The Power BI Data Model is built directly on the Azure SQL Database, incorporating the Images Table as the primary fact table, and Categories, Landmarks, Objects and Tags as AI-populated dimension tables.  Each of the AI dimensions is related to Images in a many-to-many relationship (e.g. an image can have many tags, and a single tag can be related to many images).

Power BI Data Model for Image Analysis

Power BI Visualizations

With the AI enriched data read into the data model, we can use Power BI's powerful visualization tools to analyze the photo library quantitatively, using cross-drill across AI and non-AI generated metadata.  

Quantitative Analysis

Analysts can slice, dice, and quantitatively analyze descriptive image content extracted via AI models. This allows users to focus only on those images they need to review—rather than poring through an entire image library.

Quantitative Analysis using Power BI Visualizations

The AI-generated metadata also provides new ways to search for content within the images.  

During the AI enrichment phase, Azure AI Vision recogizes the contents of images using categories, objects detected and tags.  

In the image below, we can search for all images where Vision AI detected a waterfall as part of the image content.

Image search using AI-generated tags

Where to go from here

This post is an example how to use Azure AI Vision's Image to use pre-trained models to analyze images.  We were able to extract tags, categories, landmarks and detect objects that are included in the pre-trained models with a relatively low amount of effort and minimal knowledge of how to build data science models for image processing.

💡
Azure AI Custom Vision is a service that provides the ability to train custom models using our own image data.
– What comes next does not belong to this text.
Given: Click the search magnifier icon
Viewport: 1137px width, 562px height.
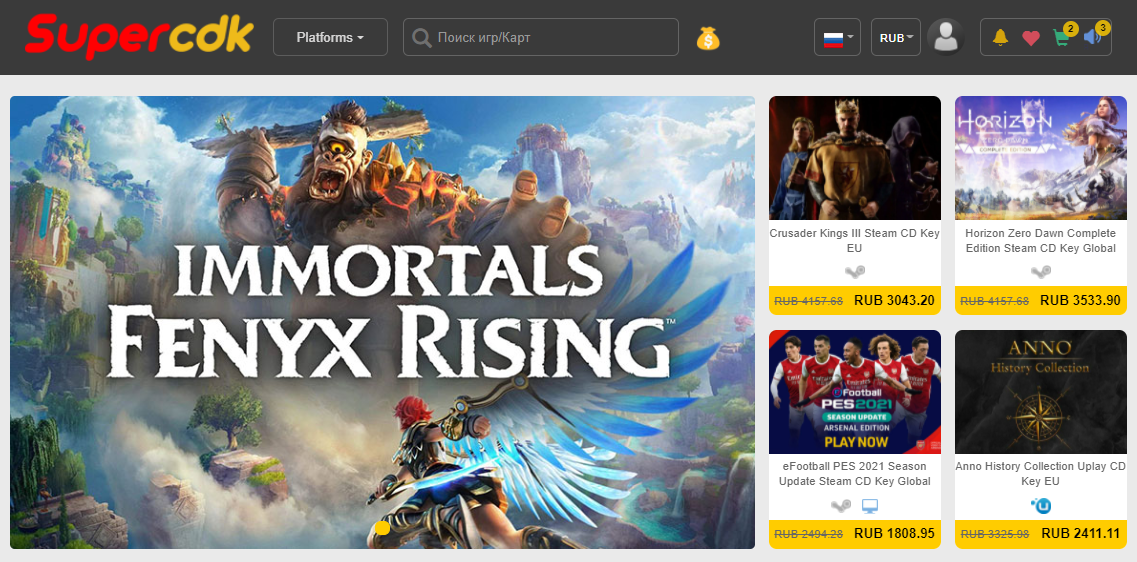Looking at the screenshot, I should (421, 38).
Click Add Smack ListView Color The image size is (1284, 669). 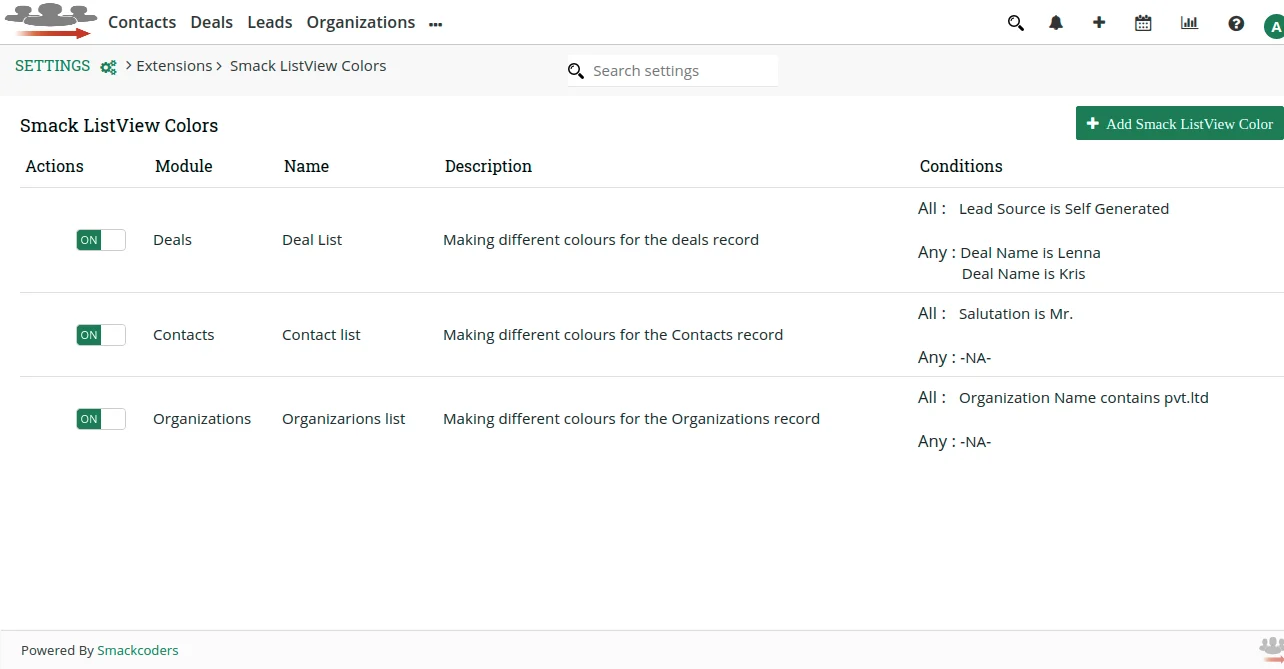pos(1179,123)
See this post which uses Azure AI Custom Vision.

If your solution is business or domain specific and needs image analysis using models trained using custom images, Microsoft provides a companion service, Azure AI Custom Vision, which provides the ability for developers to define and train custom models to cover domains that may not be part of the pre-trained Vision models.  Of course, it's completely possible to leverage both pre-trained and custom models when it makes sense.